The plaintiff’s construction has the result that if police officers who had lawfully entered, or were lawfully remaining in, a dwelling-house because of a s 357F(2) invitation, on observing that a person present appeared to be badly injured, would have no statutory right to remain merely because an occupier of the dwelling-house expressly refused consent to remain. A construction of the legislation which would deprive police officers who, pursuant to s 357H(1)(a)(ii), were trying to control severe haemorrhaging, or were trying to restore an injured person’s heart beat, or were trying to prevent an injured person from choking to death, of any statutory right to remain and continue their endeavours once consent to remain was refused, must be rejected.
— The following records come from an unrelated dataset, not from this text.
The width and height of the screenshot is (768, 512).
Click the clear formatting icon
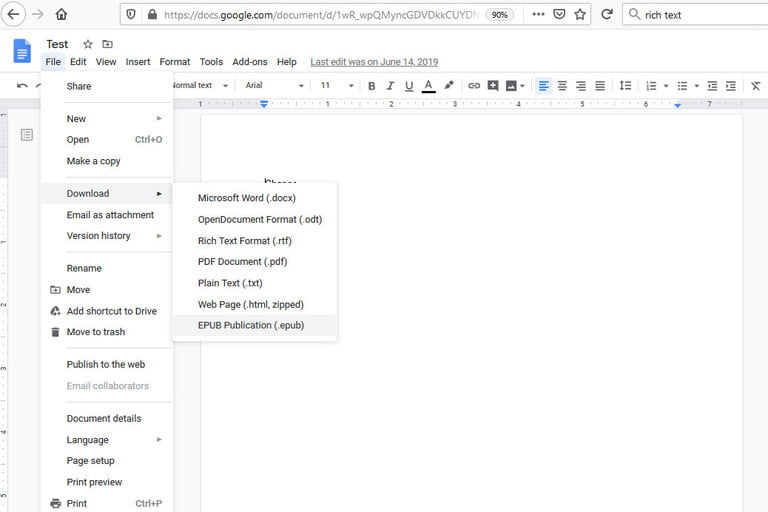coord(755,86)
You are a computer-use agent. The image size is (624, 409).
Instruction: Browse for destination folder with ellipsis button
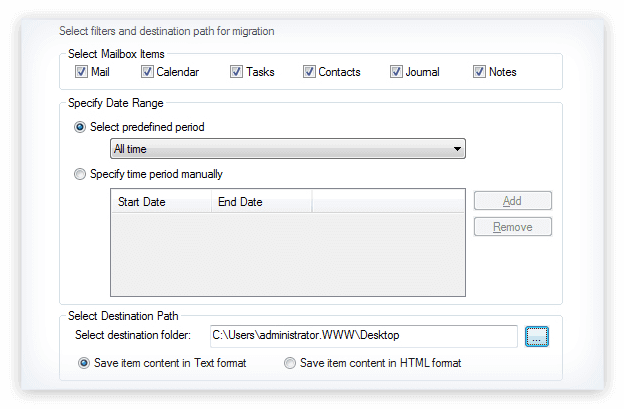click(537, 336)
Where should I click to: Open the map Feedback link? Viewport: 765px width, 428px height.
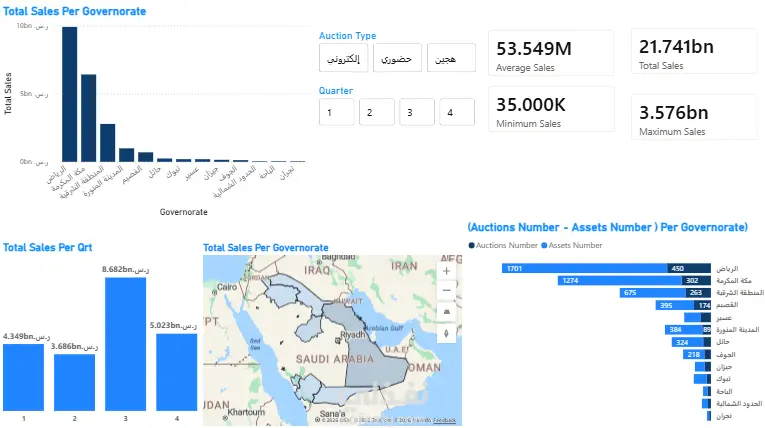pyautogui.click(x=445, y=420)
It is necessary also to reject a construction of the legislation which would deprive police officers, on the point of lawfully arresting someone pursuant to s 357H(1)(a)(iii), of any statutory right to remain in order to do so the instant consent was refused.

Of course, even a first year law student would well know that the common law either provides the police with powers to stay in all these situations or with an obvious defence to any civil or criminal action for trespass. But the point is that Heydon thought the majority’s construction was unwise, even asinine.

Only Heydon himself would deny what’s going on here. Because he, like Bob Carr, thinks that abstractions (in this case common law principles) have no place in interpreting legislation, Heydon is instead making decisions according to his personal foibles. Notably, both his dissents this week favour the police and prosecutors over the individuals they dealt with (respectively, a promiscuous teen and a loudmouth common law spouse.) He and Bob Carr could probably have a nice long natter about louts. Perhaps Heydon can do us all a favour and quit the High Court to run for premier of NSW, where his non-abstract approach to legislation would fit in quite nicely.